My Atari Airborne Avenger Pinball

One of your acceptors is missing the # 4000 Seperator Assembly. Without it, your acceptor will reject a great many quarters.
What a GOOD eye Ken! The one on the right in my photo, which would actually be the left outside. That one, as I recall, is the one that indeed rejects quarters a lot! The coin door is the one area I have yet to work on. I will check it out closely, both of them ASAP. Never even made it to my other project today or any fun stuff.

Thank you again!

Best, Mike.
 
Ok, I also took out the mech on the left now too, (right one as viewed outside the coin door) and this is what we have - 1st and 2nd photos. Complete with the #4000 separator assembly and also the sticker 130-25c. The one missing the separator is also missing one lof the #6 studs. Which is why it would not lock in the door correctly.

FORTUNATELY, The other spare coin door I mentioned I have for my A.A. in an earlier part of this thread, another owl eyed door out of a KEE GAMES Super Bug, is fully intact as far as I can tell. Complete with two more Coin Mech, 130 - 25c mech. 3rd and 4th photos.

So this should solve the missing #4000 separator issue.

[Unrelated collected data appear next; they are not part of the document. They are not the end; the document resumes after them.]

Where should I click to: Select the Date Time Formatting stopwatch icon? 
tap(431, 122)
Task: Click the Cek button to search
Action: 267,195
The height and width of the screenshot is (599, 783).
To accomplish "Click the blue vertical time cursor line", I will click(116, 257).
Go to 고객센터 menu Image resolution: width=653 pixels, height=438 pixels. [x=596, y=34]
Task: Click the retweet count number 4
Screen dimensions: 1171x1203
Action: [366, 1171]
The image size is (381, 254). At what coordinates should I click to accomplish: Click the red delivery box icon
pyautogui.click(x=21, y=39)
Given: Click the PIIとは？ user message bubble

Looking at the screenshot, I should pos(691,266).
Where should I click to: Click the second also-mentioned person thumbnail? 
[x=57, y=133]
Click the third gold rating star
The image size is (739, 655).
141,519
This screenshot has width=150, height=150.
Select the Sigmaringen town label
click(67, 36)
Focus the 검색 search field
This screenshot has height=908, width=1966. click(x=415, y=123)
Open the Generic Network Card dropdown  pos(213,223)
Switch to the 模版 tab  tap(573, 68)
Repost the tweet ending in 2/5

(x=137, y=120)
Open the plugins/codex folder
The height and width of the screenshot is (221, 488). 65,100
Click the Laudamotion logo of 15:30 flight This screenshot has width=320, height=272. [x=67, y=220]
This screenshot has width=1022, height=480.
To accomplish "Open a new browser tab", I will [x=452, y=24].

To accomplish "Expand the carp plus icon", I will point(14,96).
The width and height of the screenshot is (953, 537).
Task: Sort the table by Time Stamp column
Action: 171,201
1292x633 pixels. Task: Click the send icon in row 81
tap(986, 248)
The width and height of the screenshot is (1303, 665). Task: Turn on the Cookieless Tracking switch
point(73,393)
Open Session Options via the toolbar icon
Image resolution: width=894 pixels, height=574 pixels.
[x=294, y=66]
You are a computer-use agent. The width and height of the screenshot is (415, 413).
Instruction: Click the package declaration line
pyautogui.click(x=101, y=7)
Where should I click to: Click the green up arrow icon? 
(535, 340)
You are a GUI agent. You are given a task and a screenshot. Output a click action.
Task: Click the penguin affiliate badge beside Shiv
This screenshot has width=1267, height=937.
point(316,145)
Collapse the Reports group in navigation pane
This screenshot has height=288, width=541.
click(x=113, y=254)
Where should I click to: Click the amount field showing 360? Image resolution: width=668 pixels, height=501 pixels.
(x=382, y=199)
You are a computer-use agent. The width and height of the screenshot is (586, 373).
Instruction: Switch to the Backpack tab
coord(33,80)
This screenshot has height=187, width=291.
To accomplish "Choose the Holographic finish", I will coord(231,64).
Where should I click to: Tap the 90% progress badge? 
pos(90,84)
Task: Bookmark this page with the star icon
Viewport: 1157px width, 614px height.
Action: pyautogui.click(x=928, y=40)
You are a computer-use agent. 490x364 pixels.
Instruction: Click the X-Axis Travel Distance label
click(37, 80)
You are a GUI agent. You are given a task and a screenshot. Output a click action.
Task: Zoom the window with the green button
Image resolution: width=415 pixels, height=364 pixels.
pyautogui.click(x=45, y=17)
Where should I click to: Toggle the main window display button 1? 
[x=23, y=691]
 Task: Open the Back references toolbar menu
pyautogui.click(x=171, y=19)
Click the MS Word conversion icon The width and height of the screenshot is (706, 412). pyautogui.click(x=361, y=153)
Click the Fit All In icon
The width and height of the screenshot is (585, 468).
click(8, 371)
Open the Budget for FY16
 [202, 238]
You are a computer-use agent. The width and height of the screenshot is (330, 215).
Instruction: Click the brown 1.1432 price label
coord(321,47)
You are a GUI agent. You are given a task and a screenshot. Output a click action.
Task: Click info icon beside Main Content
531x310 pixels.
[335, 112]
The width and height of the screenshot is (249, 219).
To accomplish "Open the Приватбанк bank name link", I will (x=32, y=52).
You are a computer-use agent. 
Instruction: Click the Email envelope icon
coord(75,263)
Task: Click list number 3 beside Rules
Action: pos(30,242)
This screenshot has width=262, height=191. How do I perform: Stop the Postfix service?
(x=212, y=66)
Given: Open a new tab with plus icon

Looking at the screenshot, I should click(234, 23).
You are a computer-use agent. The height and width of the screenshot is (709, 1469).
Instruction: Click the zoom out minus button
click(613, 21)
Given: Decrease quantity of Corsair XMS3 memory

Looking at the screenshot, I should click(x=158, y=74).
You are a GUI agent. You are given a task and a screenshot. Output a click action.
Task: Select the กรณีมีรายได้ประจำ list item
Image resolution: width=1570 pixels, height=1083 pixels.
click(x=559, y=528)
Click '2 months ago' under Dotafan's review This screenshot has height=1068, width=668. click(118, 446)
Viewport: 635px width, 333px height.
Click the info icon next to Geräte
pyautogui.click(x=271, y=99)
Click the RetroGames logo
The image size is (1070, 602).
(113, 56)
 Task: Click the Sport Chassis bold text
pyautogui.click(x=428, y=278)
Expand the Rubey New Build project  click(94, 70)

I might as well work on this door ASAP and finish the A.A. Then maybe sell a game or two so I can get this pin in my game room and out of my garage. Problem is I like all my games and I don't want to sell any. Oh well, there's only so much room. I guess I could always rotate some to storage in my garage. I just don't like that idea overall. Problem I guess ehen one has too many games. There are worse problems.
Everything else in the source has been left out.